§ YOUR TASK:
The answer must consist of every line from the data that holds "settings".
** Opening RECORDS PROVIDED block **
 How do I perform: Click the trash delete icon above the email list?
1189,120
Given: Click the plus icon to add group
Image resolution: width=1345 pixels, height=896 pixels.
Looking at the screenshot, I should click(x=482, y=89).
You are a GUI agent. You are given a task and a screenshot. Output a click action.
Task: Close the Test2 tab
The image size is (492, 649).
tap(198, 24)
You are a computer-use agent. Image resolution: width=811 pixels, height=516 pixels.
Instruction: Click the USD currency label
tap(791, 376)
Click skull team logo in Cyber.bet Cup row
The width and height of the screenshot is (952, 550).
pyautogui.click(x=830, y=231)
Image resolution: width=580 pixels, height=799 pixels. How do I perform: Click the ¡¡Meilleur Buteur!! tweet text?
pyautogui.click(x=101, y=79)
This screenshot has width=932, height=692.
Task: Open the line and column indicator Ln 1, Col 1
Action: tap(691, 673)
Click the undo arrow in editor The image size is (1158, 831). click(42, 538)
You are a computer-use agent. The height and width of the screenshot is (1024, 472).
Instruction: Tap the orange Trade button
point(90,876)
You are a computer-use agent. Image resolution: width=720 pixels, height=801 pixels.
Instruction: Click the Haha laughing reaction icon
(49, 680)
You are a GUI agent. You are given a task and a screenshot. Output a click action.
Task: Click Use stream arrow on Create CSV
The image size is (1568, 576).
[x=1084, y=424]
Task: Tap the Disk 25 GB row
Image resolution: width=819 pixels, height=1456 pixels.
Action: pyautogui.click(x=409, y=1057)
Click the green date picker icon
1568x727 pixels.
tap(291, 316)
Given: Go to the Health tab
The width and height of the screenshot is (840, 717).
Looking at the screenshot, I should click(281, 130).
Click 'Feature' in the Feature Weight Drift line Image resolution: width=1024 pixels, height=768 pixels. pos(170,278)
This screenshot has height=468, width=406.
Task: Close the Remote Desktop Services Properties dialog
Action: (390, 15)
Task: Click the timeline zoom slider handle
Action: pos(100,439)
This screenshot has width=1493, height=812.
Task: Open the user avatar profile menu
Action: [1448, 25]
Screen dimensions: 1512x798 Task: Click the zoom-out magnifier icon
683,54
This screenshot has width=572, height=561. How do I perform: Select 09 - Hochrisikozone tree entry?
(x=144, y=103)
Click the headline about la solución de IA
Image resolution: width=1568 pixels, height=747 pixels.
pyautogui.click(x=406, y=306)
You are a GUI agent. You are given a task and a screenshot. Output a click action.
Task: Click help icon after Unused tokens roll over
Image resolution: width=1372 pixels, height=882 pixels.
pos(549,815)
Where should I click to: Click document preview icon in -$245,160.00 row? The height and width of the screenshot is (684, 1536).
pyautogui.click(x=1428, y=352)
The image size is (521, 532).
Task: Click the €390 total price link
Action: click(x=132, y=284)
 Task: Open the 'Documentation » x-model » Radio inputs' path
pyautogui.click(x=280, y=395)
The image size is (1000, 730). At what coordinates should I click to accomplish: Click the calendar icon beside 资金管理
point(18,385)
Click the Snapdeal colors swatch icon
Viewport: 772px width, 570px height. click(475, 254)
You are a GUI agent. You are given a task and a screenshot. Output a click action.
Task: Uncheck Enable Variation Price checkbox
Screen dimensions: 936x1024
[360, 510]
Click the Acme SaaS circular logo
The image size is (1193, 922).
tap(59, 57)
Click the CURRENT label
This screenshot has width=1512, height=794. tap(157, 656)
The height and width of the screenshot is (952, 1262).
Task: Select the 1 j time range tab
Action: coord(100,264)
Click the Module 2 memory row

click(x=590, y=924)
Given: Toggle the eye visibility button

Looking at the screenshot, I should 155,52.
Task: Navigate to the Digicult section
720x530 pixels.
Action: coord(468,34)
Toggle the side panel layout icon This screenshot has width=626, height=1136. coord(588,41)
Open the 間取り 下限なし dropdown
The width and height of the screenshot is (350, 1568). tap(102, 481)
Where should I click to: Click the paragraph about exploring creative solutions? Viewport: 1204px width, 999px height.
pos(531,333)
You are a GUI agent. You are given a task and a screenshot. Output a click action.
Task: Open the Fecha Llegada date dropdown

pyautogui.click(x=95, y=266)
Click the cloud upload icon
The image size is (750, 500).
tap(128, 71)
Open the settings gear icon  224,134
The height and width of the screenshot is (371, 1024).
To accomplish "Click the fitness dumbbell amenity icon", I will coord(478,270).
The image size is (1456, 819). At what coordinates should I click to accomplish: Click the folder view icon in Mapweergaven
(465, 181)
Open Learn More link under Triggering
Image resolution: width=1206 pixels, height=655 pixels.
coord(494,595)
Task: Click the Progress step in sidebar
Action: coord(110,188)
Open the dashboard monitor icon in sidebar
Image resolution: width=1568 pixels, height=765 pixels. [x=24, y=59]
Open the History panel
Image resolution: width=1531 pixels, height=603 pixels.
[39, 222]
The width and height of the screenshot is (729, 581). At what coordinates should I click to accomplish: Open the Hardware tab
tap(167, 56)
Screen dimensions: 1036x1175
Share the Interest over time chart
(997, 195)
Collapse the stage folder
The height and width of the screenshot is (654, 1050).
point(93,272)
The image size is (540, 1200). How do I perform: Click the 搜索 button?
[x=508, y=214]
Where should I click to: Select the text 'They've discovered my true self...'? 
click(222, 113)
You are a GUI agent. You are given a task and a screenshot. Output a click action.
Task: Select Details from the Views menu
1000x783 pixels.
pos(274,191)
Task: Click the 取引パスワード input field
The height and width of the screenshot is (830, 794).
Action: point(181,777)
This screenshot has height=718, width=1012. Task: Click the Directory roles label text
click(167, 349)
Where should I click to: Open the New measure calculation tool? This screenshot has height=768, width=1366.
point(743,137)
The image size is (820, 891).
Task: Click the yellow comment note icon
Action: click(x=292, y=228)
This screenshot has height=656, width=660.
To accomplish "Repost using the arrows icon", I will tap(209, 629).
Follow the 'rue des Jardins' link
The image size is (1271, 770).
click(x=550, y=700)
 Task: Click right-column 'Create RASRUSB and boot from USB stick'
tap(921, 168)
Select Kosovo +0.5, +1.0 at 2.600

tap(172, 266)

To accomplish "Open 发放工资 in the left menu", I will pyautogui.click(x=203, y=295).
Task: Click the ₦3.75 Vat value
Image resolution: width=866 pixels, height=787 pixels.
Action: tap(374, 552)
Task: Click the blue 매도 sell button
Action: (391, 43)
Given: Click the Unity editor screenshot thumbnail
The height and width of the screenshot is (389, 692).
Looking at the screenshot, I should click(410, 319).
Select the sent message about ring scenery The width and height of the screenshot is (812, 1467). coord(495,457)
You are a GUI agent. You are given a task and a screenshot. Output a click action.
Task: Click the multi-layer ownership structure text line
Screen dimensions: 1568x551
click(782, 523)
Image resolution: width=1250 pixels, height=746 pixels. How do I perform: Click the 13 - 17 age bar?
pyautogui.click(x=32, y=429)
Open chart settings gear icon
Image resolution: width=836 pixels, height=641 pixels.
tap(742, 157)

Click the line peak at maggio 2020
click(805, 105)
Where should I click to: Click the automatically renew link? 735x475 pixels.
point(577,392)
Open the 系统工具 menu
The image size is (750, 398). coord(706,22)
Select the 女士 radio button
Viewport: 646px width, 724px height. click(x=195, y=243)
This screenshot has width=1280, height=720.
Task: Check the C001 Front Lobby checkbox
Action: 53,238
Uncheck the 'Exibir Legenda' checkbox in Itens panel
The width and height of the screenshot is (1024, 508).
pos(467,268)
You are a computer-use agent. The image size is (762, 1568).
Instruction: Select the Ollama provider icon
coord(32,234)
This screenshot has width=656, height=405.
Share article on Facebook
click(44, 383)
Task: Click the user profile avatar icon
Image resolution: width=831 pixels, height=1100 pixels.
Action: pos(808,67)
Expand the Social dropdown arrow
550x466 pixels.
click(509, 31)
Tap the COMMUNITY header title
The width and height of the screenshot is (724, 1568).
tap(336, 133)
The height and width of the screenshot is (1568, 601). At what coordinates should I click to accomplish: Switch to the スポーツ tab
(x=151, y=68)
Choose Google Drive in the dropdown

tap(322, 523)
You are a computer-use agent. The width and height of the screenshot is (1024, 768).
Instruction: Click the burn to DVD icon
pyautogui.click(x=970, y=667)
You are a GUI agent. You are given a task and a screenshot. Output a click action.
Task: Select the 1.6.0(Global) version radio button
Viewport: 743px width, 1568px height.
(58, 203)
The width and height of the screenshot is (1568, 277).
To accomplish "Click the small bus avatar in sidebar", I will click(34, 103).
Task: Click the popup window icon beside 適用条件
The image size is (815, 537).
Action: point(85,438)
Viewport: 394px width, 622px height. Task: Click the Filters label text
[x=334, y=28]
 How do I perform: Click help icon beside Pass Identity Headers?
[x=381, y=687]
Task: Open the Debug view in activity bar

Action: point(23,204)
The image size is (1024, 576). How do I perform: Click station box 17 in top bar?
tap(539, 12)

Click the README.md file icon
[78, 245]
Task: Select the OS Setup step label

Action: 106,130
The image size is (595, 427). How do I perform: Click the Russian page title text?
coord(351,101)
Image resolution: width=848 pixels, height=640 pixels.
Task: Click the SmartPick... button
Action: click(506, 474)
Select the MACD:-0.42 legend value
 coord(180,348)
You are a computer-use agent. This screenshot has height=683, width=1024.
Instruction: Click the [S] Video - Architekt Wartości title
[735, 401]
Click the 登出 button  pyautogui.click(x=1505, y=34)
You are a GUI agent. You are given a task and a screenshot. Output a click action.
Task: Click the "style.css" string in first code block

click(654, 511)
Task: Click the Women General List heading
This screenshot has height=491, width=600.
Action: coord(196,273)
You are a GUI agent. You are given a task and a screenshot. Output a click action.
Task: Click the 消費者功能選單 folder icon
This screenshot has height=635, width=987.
** Closing RECORDS PROVIDED block **
§ WRITTEN RESPONSE:
Open the settings gear icon  224,134
Open chart settings gear icon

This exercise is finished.